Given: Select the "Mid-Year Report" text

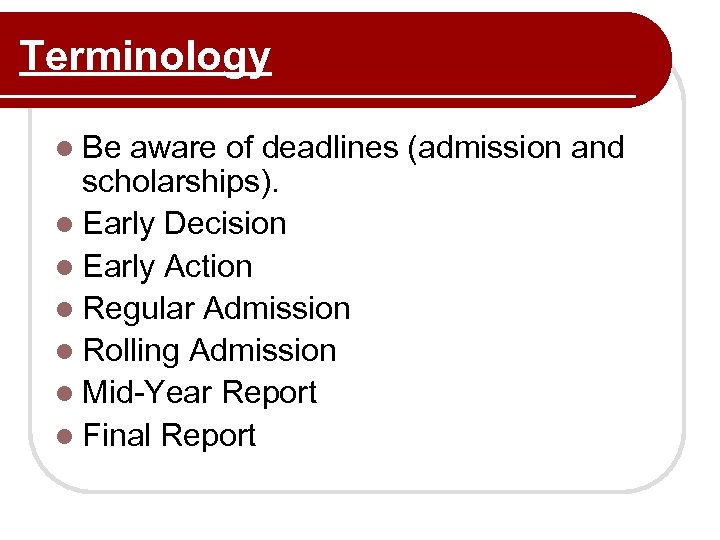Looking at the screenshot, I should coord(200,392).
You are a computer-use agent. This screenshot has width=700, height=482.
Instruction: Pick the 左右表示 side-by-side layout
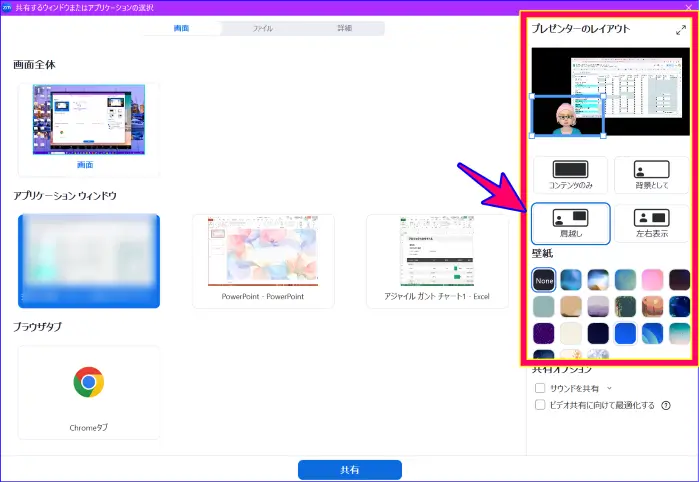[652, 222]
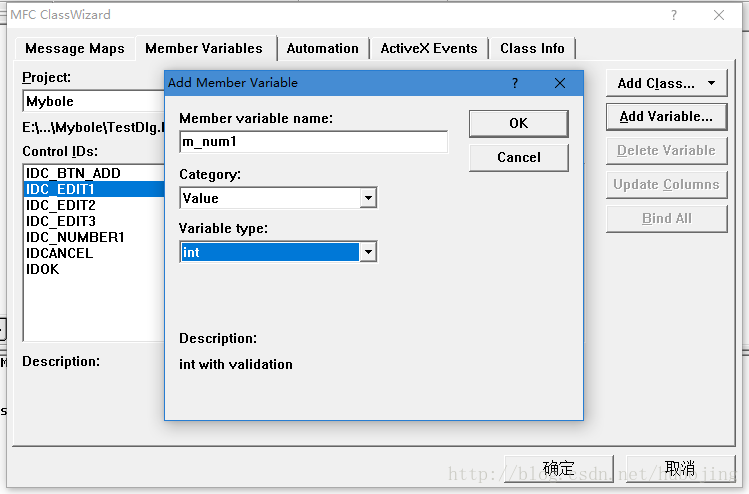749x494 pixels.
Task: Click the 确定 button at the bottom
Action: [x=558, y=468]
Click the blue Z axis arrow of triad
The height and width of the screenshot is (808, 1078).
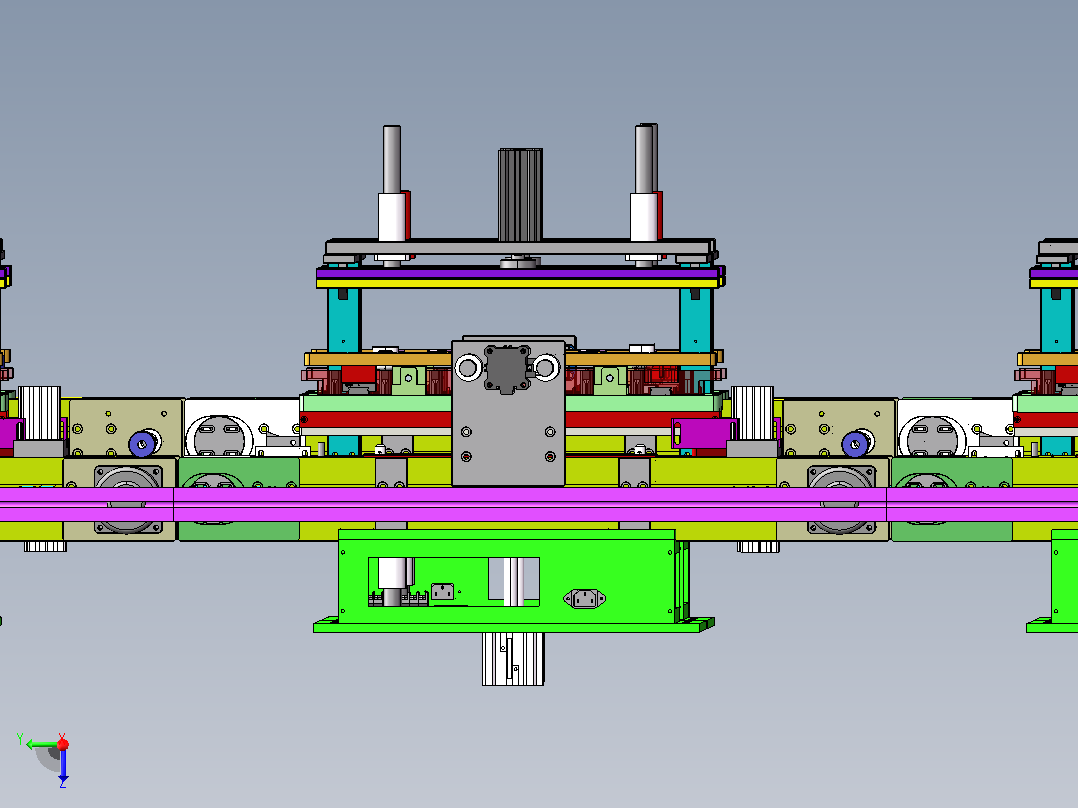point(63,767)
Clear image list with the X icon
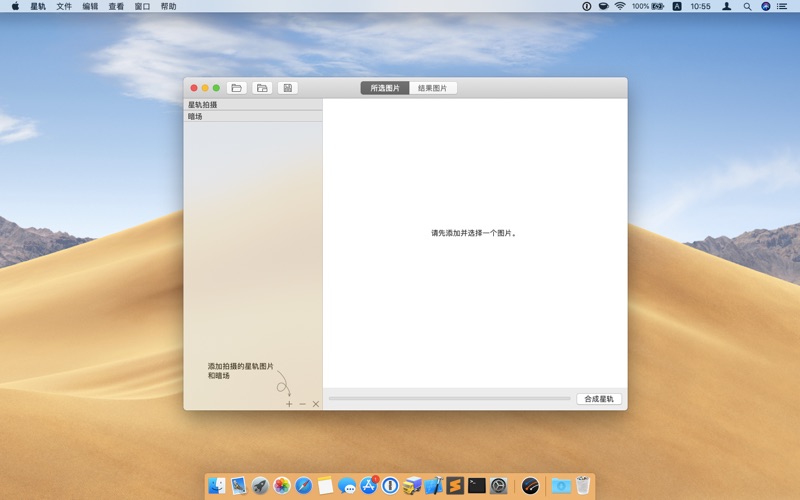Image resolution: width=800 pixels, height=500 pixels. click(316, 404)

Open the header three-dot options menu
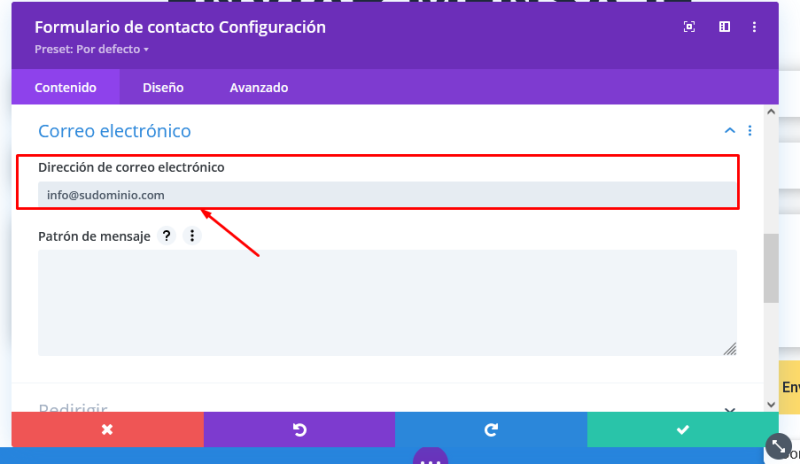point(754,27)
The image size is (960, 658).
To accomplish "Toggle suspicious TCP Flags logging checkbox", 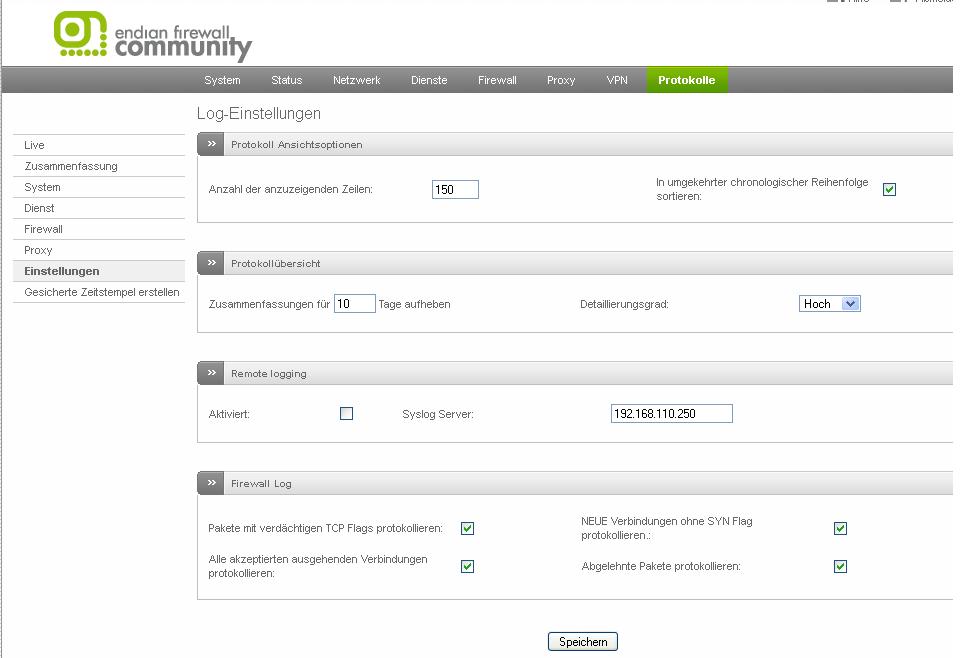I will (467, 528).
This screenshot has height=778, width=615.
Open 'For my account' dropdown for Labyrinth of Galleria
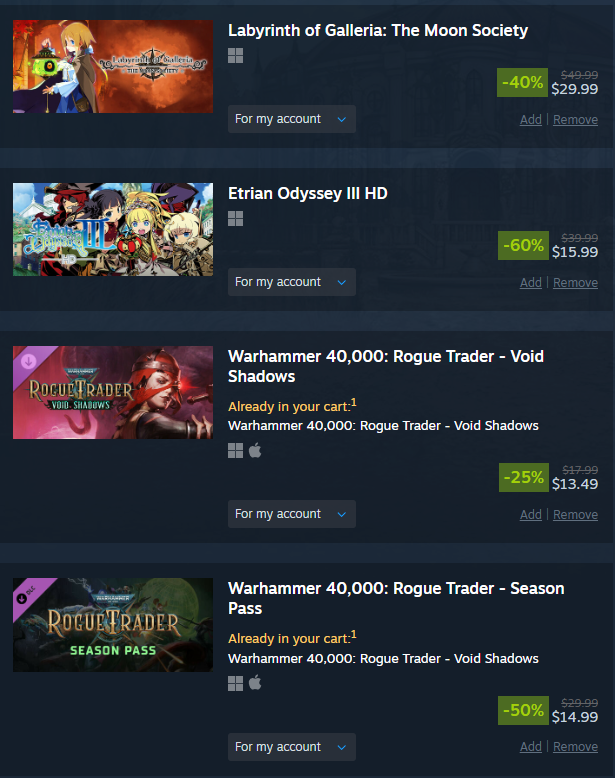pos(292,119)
* * *
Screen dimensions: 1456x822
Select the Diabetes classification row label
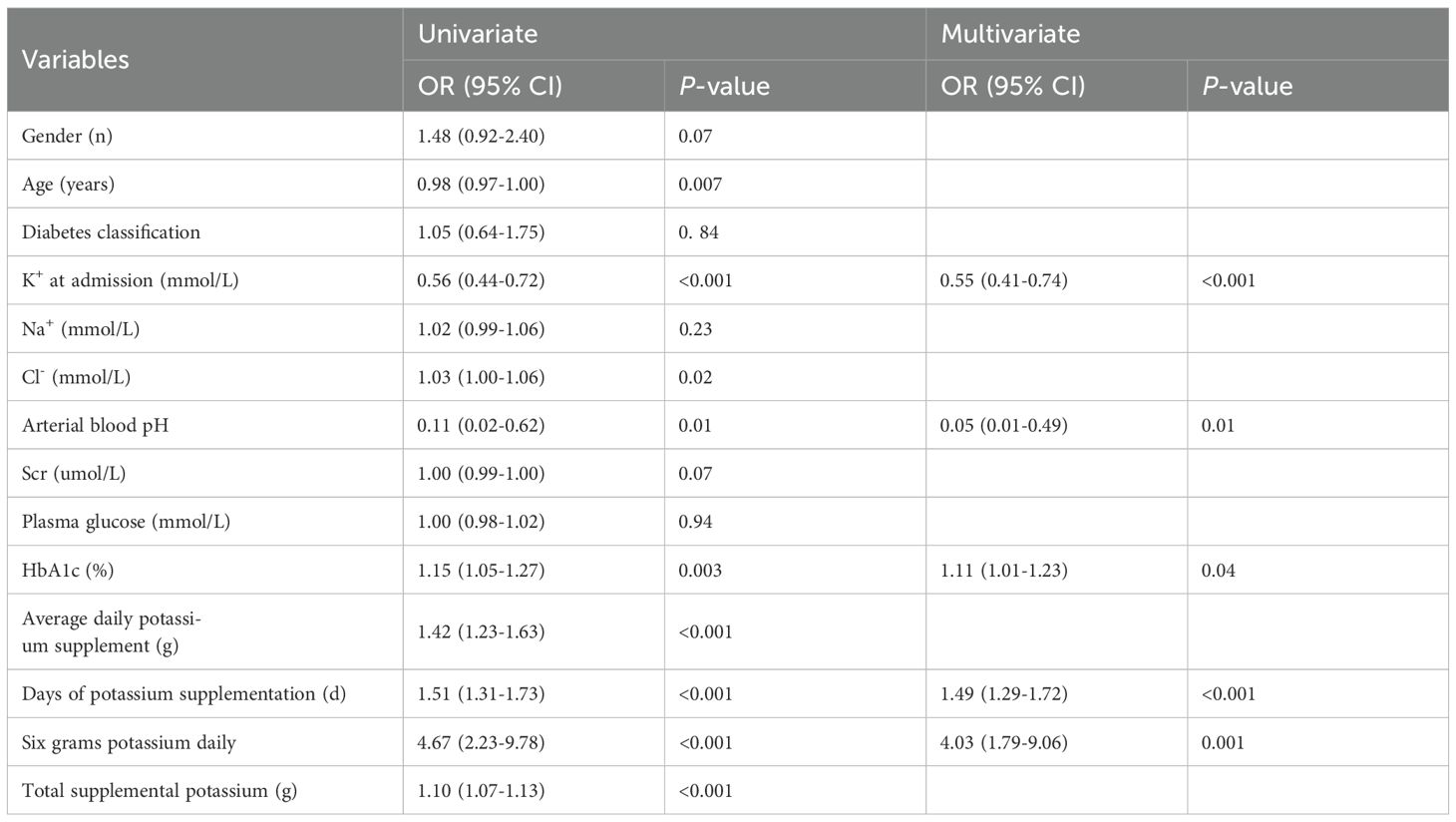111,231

• Required work
Retype the part of the data above that opens with the line containing "You are a computer-use" and closes with the line containing "Action: [x=558, y=468]", keeping every line unchanged. Leave the pictures out.

• Solution to the exercise
You are a computer-use agent. This screenshot has width=700, height=482.
Instruction: Pick the 左右表示 side-by-side layout
[652, 222]
749x494 pixels.
Task: Click the 确定 button at the bottom
Action: [x=558, y=468]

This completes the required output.